Before anyone took the stage at the Media Club, I hung around the merch table and picked up a few albums. Of the combined six musicians from both acts on the bill, most of them hovered somewhere in the near vicinity. It was a Monday night and they had all travelled a long way to take the stage here.
Toronto’s PUP seem to be this year’s spiritual successors to METZ, while also channeling the snotty, chanting vocals and grimy power chords of a hundred revered Mississauga/North York/Scarborough bands before them. Montreal duo Solids have seen some significant touring, with much more in the months to come.
With a decent smattering of people present considering it was a damp weeknight, PUP kicked things off with a blast of songs off their self-titled 2013 LP, barely letting up as they belted out triple-punch vocals on the choruses, starting with “Guilt Trip.” This show — frontman Stefan Babcock remarked during one brief pause — after a drive straight across the country, marks the beginning of a long stint touring with Solids, and their only date in Canada.
Particularly appropriate too, for these sons of the Greater Toronto Area to be thrashing and screaming onstage almost exactly as Mayor Rob Ford’s unfortunate turn on the Jimmy Kimmel program was being broadcast on the east coast. The guitarist stage left displayed a “NO MO RO FO” button prominently on his guitar strap.
Blasting through their set, including a new song off an upcoming still-in-progress album, PUP displayed the sort of tight performance skills that come from years of jamming together. (Their rather unexpected Wikipedia page explains this, revealing that they were childhood friends and previously in a group called Topanga together.)
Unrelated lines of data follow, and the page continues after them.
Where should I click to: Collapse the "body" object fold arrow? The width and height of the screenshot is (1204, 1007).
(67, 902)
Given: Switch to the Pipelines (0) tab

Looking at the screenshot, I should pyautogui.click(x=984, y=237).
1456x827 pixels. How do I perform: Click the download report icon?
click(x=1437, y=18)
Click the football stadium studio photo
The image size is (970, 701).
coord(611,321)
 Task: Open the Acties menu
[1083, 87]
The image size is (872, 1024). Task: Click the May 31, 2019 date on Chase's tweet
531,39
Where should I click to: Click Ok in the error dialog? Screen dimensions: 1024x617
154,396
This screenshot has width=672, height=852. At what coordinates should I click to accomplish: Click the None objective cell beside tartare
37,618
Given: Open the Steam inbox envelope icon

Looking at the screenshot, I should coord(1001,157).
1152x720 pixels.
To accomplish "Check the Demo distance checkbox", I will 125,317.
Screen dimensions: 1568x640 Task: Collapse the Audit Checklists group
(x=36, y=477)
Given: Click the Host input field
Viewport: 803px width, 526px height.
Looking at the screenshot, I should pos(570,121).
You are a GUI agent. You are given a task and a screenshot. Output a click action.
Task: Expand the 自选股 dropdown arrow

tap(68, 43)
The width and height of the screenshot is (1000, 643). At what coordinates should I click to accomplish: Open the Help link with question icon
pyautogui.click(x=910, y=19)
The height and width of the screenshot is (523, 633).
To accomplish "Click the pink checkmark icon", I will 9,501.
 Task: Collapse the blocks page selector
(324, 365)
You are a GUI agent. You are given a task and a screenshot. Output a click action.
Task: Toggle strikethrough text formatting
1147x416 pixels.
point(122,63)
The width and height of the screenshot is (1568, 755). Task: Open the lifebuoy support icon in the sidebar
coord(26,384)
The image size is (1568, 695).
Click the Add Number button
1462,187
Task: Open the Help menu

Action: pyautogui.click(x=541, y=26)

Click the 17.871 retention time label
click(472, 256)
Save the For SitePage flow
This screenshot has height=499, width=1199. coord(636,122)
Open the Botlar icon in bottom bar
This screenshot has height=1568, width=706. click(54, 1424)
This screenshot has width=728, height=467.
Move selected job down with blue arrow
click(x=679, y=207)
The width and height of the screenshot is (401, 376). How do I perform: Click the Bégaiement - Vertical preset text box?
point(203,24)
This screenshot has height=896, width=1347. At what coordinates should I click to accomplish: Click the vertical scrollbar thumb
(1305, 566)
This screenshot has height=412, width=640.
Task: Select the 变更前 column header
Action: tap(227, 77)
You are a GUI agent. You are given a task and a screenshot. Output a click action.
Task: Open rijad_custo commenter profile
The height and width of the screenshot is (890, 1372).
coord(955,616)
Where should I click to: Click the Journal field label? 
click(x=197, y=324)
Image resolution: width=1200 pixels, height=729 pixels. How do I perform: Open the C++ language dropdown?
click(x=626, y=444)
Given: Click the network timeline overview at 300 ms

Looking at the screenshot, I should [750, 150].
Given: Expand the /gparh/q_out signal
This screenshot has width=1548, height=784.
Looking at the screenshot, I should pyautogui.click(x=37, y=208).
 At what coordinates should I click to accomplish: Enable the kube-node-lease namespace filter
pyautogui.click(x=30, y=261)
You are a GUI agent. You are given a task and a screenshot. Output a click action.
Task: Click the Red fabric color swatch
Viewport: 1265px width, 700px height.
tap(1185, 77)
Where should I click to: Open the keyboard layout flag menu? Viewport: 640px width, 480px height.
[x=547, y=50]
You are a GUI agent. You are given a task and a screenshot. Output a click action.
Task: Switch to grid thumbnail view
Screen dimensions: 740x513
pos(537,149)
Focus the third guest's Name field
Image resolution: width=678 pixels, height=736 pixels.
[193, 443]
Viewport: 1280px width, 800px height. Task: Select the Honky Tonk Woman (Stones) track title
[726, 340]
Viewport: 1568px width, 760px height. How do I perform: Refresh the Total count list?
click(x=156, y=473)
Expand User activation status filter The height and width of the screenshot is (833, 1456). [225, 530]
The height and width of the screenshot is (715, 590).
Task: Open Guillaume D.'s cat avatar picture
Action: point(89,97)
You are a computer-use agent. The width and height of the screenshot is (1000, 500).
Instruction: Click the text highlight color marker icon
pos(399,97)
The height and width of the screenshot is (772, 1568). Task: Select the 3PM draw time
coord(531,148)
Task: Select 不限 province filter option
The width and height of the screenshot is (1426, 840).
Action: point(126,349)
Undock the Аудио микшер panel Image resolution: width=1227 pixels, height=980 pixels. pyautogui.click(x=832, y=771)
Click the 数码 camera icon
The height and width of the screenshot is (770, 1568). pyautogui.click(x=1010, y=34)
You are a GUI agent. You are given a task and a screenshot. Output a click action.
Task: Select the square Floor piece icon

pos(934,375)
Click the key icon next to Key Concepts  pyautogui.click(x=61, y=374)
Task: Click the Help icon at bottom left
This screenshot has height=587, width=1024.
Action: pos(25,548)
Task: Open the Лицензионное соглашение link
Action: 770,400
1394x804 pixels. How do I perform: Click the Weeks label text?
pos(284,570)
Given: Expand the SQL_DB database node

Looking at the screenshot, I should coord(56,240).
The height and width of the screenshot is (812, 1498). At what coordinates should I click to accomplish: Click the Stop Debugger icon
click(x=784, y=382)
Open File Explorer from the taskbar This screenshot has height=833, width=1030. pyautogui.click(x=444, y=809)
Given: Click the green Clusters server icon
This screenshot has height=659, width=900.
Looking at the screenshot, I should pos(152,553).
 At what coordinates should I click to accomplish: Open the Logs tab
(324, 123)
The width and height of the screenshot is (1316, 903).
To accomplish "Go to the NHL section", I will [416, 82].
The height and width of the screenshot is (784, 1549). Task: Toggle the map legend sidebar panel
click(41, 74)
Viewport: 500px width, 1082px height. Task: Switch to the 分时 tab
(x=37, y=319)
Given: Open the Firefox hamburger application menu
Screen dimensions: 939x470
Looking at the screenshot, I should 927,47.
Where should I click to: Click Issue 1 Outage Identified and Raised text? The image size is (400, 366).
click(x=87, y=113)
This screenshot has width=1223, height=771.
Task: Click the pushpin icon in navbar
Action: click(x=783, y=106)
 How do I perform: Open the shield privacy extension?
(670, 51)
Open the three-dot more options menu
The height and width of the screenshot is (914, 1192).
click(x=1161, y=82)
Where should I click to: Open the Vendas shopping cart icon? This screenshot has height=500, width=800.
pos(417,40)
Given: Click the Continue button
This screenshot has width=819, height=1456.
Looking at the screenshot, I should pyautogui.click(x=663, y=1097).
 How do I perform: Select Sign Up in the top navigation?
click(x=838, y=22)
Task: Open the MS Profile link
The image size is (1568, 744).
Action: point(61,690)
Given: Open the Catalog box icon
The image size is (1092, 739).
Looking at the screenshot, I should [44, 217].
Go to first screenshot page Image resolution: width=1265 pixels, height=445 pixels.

Solids aren’t an imposing presence. The two members, guitarist Xavier Germain-Poitras and drummer Louis Guillemette, positioned themselves beneath a brought-from-home lamp right against the stage’s edge, and proceeded to effortlessly make an amount and variety of noise befitting band with twice or three times as many members.
Keeping the banter to a minimum, Solids let their frantic drumming (chewed up spare sticks rested atop the bass drum) and driving fuzzy melodies speak for themselves. Their brand of noise is a slower burn than PUP’s, an orchestrated pummeling of instruments with distortion-drenched chords left hanging while several more pile up behind, the two of them howling out lyrics in unison. Guillemette’s masterful kit work seemed intent on simply keeping up with the sheer pace of it all, rolling along and absolutely clobbering the cymbals while sniping out snare hits.
It seemed like the crowd thinned a bit for Solids (a few Ontario transplants chanting along to PUP and trying to start a four-person pit either stepped back or left), but the momentum continued as the pair worked through material from Blame Confusion, released just a few weeks prior.
Solids closed out their set with “Cold Hands,” a high-revving effort wrapping things up nicely. As the high-pitched whine of the final chords faded and people filtered toward the back of the club, Solids began to take apart their kit. Just a couple of guys who came in, left their mark, and will do it again almost every night until June.